Wolfiefan Thu 05-Nov-15 20:29:22

No expert here.
I do walk a much older and small dog who had a cruciate ligament repair on one leg. I couldnt get there every day so I'm not sure what effect that had on his recovery.
But with short walks, physio done at home and hydrotherapy done through the vet he's made a remarkable recovery.
Hoping the experts can give you good news.

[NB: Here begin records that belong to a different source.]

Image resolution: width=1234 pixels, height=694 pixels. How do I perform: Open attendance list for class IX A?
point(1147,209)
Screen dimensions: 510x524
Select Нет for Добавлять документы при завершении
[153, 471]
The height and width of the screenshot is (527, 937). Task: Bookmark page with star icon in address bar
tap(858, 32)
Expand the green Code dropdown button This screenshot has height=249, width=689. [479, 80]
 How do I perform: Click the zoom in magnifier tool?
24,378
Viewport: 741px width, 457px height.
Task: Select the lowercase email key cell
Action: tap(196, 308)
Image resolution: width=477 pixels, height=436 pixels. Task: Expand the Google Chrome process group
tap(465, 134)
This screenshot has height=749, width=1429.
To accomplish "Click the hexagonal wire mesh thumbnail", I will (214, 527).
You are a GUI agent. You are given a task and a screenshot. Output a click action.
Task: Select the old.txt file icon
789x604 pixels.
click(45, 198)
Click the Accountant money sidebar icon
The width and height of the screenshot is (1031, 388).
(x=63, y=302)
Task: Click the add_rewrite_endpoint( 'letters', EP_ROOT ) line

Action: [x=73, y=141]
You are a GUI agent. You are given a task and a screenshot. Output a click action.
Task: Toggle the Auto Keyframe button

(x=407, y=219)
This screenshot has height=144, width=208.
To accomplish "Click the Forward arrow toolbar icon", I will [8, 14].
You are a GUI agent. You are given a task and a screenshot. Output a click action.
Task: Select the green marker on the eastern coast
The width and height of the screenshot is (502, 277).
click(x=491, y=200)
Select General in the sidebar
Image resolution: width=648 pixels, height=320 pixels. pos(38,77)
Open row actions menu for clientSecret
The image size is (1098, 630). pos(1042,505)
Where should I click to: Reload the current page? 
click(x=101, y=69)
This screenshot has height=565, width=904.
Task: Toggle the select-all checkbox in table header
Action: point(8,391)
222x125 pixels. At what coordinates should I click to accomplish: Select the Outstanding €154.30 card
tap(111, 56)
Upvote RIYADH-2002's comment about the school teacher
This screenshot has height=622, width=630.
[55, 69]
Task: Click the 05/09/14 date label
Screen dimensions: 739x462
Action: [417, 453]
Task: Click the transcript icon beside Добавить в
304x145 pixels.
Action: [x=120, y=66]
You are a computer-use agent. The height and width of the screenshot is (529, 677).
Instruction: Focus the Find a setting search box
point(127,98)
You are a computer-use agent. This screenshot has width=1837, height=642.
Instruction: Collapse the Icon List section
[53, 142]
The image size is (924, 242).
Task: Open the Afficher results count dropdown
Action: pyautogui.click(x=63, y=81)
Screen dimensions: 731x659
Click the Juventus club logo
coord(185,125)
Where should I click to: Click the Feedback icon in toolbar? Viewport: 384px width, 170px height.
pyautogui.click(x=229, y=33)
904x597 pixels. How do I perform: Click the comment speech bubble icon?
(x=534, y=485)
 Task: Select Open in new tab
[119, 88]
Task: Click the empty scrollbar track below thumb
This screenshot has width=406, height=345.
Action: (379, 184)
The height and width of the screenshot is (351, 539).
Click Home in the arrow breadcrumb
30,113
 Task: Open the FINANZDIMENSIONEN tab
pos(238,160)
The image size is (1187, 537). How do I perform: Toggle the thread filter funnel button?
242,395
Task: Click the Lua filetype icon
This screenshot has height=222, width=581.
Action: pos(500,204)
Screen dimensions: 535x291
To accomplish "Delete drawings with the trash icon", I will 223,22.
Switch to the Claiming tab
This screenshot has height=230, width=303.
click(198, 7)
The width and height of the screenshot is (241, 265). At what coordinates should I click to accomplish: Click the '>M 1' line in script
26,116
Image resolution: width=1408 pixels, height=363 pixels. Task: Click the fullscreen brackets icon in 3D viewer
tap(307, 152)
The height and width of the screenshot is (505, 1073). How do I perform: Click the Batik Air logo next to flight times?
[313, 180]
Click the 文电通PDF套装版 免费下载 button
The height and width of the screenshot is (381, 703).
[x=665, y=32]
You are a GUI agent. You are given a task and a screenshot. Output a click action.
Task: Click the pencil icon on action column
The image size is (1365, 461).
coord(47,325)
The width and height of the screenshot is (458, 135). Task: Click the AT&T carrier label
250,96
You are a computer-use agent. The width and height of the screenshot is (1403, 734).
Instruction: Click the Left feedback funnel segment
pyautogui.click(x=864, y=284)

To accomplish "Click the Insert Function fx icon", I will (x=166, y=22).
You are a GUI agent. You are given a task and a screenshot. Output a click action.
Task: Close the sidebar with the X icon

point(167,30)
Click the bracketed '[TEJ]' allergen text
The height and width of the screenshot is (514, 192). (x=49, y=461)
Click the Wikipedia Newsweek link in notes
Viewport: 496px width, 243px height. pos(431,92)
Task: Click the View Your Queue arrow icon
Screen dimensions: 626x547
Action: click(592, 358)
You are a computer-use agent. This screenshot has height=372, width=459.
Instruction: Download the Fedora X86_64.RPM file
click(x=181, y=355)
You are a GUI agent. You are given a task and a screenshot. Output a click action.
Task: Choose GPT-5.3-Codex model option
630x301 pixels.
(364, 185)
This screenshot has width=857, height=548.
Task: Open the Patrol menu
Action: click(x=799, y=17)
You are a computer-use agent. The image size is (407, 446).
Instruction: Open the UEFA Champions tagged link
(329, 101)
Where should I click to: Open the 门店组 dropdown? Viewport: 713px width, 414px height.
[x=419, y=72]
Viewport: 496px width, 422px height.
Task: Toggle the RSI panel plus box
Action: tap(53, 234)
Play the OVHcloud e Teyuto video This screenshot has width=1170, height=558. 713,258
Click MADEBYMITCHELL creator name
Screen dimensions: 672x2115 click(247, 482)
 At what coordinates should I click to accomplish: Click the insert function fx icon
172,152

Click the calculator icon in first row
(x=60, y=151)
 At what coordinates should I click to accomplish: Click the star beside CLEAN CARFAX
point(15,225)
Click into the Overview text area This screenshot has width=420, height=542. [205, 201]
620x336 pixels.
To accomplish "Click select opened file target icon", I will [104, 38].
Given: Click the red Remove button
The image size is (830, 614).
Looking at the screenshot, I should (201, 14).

KinkyAfro Fri 06-Nov-15 08:33:03

Thanks everyone for your advice and stories. We brought her home last night, vet & nurses said she was good as gold all day, no crying or whinging. Got her home and the crying and whinging starting again, it only stopped when she was asleep. She didn't eat her food last night but did eat a bit of plain chicken, and again this morning she didn't eat her food but I've left it out for her. I expressed concern re the Tramadol and the fact that it can affect dogs in different ways so she's not on that now, she's on 2 Pardale 3 times a time, and her usual anti inflam. Mum has her whist I'm at work so will get an update from her later

tabulahrasa Fri 06-Nov-15 09:41:11

I have awkward pets, tramadol is no use to them, it sends my cat completely wired to the moon and does nothing at all to the dog, including not working for his pain - he's on pardale too because he can't have NSAIDs (see awkward, lol)

With respect to her elbows and recovery from surgery...she'll already be compensating for the back leg pain by relying on her front a bit more, that should actually be eased a bit by the cruciate repair as they're often (IME, I'm not a vet or medical person though) improved immediately. Then the first recovery period will be crate rest with literally a minute walking on lead for toiletting, so it really shouldn't cause her elbows much stress.

After that when you start to build up gradual exercise, you just know to take it extra easy because of her elbows too.

You will need to think about food though, because it's dead easy for them to pile on weight when they're resting and of course that's the last thing a dog with leg issues needs.